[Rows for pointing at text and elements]
--

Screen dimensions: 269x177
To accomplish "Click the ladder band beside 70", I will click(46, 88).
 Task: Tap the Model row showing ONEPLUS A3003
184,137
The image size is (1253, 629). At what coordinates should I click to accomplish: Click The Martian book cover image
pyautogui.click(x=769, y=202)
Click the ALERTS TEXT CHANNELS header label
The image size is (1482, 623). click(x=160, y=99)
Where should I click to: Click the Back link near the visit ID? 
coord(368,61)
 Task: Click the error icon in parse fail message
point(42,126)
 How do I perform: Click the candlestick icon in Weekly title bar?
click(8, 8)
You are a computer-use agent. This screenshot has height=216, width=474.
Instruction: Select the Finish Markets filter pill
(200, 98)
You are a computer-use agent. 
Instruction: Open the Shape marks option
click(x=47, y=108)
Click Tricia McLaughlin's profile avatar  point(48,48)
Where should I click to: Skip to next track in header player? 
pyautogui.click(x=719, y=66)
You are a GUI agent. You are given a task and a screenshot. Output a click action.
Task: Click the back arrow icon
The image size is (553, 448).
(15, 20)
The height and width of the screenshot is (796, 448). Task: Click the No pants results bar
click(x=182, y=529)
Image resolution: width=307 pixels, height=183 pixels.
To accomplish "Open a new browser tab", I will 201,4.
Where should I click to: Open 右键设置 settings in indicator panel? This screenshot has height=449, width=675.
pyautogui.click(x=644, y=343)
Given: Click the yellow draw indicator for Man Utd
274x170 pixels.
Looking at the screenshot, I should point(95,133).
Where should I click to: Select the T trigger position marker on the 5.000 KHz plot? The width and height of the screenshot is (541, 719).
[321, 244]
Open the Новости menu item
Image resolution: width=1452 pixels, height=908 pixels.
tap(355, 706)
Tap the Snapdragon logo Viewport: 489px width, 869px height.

--

Convert all of the rows above into a JSON array of strings, with one string per line and no blank lines.

[
  "Screen dimensions: 269x177",
  "To accomplish \"Click the ladder band beside 70\", I will click(46, 88).",
  " Task: Tap the Model row showing ONEPLUS A3003",
  "184,137",
  "The image size is (1253, 629). At what coordinates should I click to accomplish: Click The Martian book cover image",
  "pyautogui.click(x=769, y=202)",
  "Click the ALERTS TEXT CHANNELS header label",
  "The image size is (1482, 623). click(x=160, y=99)",
  "Where should I click to: Click the Back link near the visit ID? ",
  "coord(368,61)",
  " Task: Click the error icon in parse fail message",
  "point(42,126)",
  " How do I perform: Click the candlestick icon in Weekly title bar?",
  "click(8, 8)",
  "You are a computer-use agent. This screenshot has height=216, width=474.",
  "Instruction: Select the Finish Markets filter pill",
  "(200, 98)",
  "You are a computer-use agent. ",
  "Instruction: Open the Shape marks option",
  "click(x=47, y=108)",
  "Click Tricia McLaughlin's profile avatar  point(48,48)",
  "Where should I click to: Skip to next track in header player? ",
  "pyautogui.click(x=719, y=66)",
  "You are a GUI agent. You are given a task and a screenshot. Output a click action.",
  "Task: Click the back arrow icon",
  "The image size is (553, 448).",
  "(15, 20)",
  "The height and width of the screenshot is (796, 448). Task: Click the No pants results bar",
  "click(x=182, y=529)",
  "Image resolution: width=307 pixels, height=183 pixels.",
  "To accomplish \"Open a new browser tab\", I will 201,4.",
  "Where should I click to: Open 右键设置 settings in indicator panel? This screenshot has height=449, width=675.",
  "pyautogui.click(x=644, y=343)",
  "Given: Click the yellow draw indicator for Man Utd",
  "274x170 pixels.",
  "Looking at the screenshot, I should point(95,133).",
  "Where should I click to: Select the T trigger position marker on the 5.000 KHz plot? The width and height of the screenshot is (541, 719).",
  "[321, 244]",
  "Open the Новости menu item",
  "Image resolution: width=1452 pixels, height=908 pixels.",
  "tap(355, 706)",
  "Tap the Snapdragon logo Viewport: 489px width, 869px height."
]